◆ Problem ◆
Copy out the stretch from the line containing "Where should I" through the last line, requests included. Multiply every coordinate in the answers by 2.15 and round each result to a whole number, with halves rounded up.

[Data items]
»»

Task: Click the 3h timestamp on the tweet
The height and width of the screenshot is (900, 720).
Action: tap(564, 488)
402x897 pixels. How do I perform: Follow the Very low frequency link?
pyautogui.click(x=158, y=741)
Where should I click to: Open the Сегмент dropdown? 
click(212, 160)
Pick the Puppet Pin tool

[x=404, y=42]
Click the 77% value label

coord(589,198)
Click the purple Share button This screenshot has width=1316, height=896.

««

◆ Answer below ◆
Where should I click to: Open the Сегмент dropdown? 
click(456, 344)
Pick the Puppet Pin tool

[x=869, y=90]
Click the 77% value label

coord(1266,426)
Click the purple Share button This screenshot has width=1316, height=896.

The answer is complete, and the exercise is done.